Diabetes & Risiko

Aufgrund der Risikosituation sollte eine kontinuierliche Optimierung der Riskofaktoren, hier insbesondere „der Geschwistererkrankung “  hoher Blutdruck angestrebt werden.

Die Hauptrisken bei Diabetes mellitus sind Herz-/ Gefäß- und Kreislauferkrankungen.

Weniger gefährliche, aber oft belastende langfristige Risiken liegen im Nerven-, Augen- und Nieren- Bereich, vorwiegend mit beschwerlichen Neuropathien (Nervenentzündungen),  Netzhautveränderungen und Nierenfunktionseinschränkungen u.v.a.m. Sie werden nicht selten überschätzt.

Die Gefäße des gesamten Körpers einschließlich der Herzkranzgefäße bilden eine gemeinsame und nicht selten betroffene „Endstrecke“ bei vielen „Wohlstands“-Erkrankungen (Fettstoffwechselstörungen, Hochdruck, Diabetes), sodass mittlerweile der Begriff metabolisch-vaskuläres Syndrom („MVZ“) vielen bereits schon geläufig ist. Dies gilt für Patienten mit Typ 2- in stärkerem Ausmaß ale bei Typ1- Diabetes mellitus. Hoher Blutzucker ist als ein “Gefäßgift”, allerdings in geringerem Ausmaß als der arterielle Bluthochdruck  zu sehen.

Diabetes & Durchblutung / Diabetes-Fuss-Syndrom

Die beiden Teilgebiete der Inneren Medizin–Angiologie und Diabetologie- überschneiden sich nicht nur selten, sondern häufig. Insbesondere bei den Fragestellungen von Menschen mit Diabetes mellitus sind sie oft zur Abklärung und Therapie von Krankheitsbildern, wie dem häufigen Diabetesfusssyndrom sowie den häufigen Durchblutungsstörungen, deckungsgleich.
Vom Diabetesfusssyndrom ist die hohe Rezidivrate nach dem erstem Auftreten von Ulcera (Geschwüren) bekannt. Regelmässige prophylaktische Fußuntersuchungen sind sinnvoll.
Eine Weichbettung der Füße kann einer Progression der Verschwielungen der Füße vorbeugen helfen.

Zudem ist eine regelmäßige Fußpflege mit Schwielenabtragung zur Vermeidung eines schlechteren Stadiums des Diabetesfußsyndromes wünschenswert.
Hier haben insbesondere Podologen eine Spezialausbildung vorzuweisen.

Gut kontrollierte Zuckerwerte begünstigen die Abheilung.
Nicht selten liegt eine zusätzliche diabetische Nervenstörung (diabetischen Polyneuropathie) vor.
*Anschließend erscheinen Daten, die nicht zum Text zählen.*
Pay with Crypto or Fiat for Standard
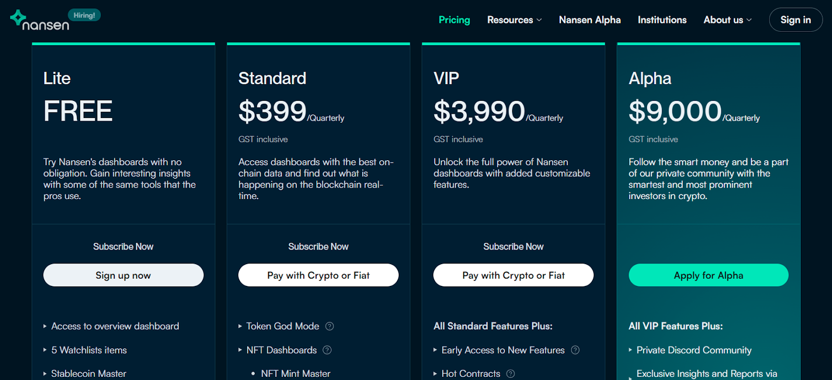 pos(318,275)
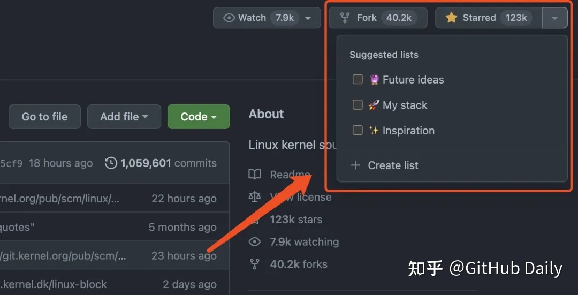578x295 pixels.
Task: Click the gold star icon to unstar
Action: coord(451,17)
Eine optimale und nicht nur normnahe Blutzucker-Einstellung ist die Grundlage der Therapie zur Verbesserung dieses Leidens.
Bei der Versorgung des diabetischen Fuß-Syndromes werden bei Notwendigkeit ebenfalls bevorzugt die o. g. gefäßchirugischen/diabetologischen Abteilungen von unseren Patienten angesteuert.

Diabetes & Venen

Bei Menschen mit Diabetes mellitus kommen die generell nicht seltenen Venenerkrankungen häufiger als sonst in der Bevölkerung vor. Dies liegt wesentlich an der allgemeinen Bindegewebsschwäche sowie den besonders ausgeprägten Haut- und Muskelfettdepots.
Die Venenerkrankungen tragen zu den bei Diabetes mellitus nicht seltenen, komplexen Beinschwellungen oft bei.

Diabetes & Ödeme

Wassereinlagerungen der Beine sind nicht nur durch Lympherkankungen und Venenerkrankungen, sondern häufig auch durch Herzerkrankungen und / oder orthopädische Erkrankungen mitbedingt.
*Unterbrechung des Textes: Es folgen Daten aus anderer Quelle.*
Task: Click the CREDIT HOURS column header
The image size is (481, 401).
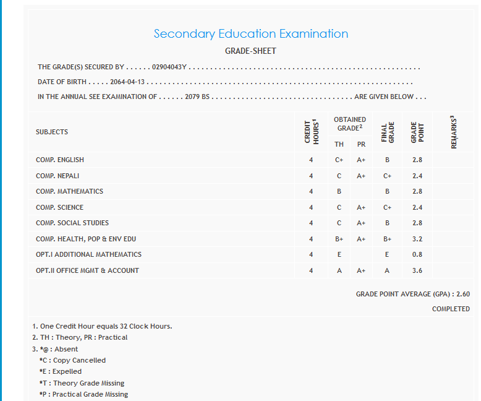Action: coord(311,132)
Bei Beinschwellungen –die auch beim Diabetes nicht selten sind- kommen nun Dr. Habermanns frühere Berufsausbildung- und Interessen mit einem hohen kardiologischen Anteil zum tragen, da diese Erkrankungen wie die Erkrankung Diabetes mellitus häufig einen komplexen internistischen Hintergrund aufweisen.
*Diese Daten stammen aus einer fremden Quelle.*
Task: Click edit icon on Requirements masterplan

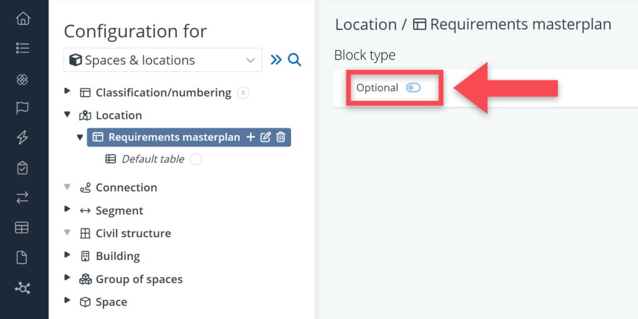Action: point(265,137)
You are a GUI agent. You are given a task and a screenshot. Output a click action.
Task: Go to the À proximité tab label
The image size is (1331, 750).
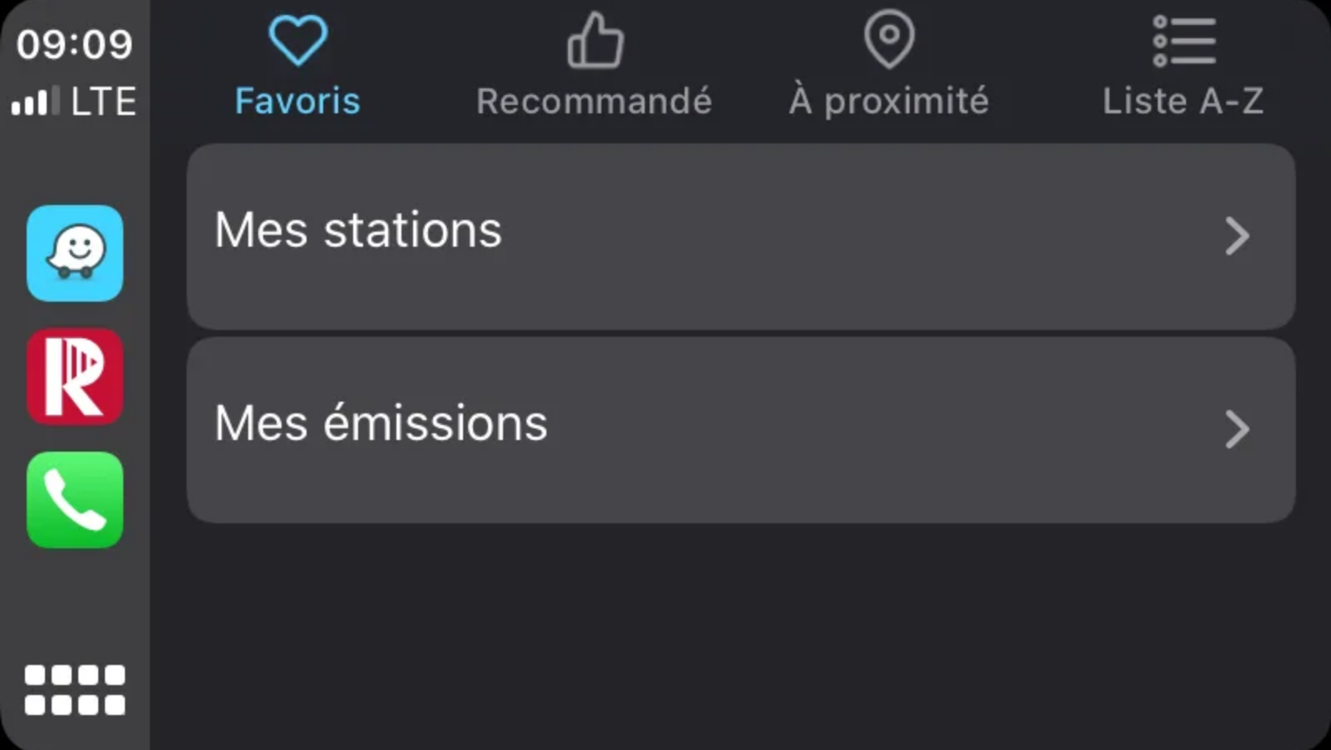pos(889,101)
Diabetes & Arterien / arterielle Verschlusskrankheit

Durchblutungsstörungen liegen beim Diabetes häufig und nicht selten in Kombination mit einer diabetischen Nervenstörung (diabetischen Polyneuropathie) vor. Auffälligerweise besteht beim Diabetes die Lokalisation häufig symmetrisch am Unterschenschenkel.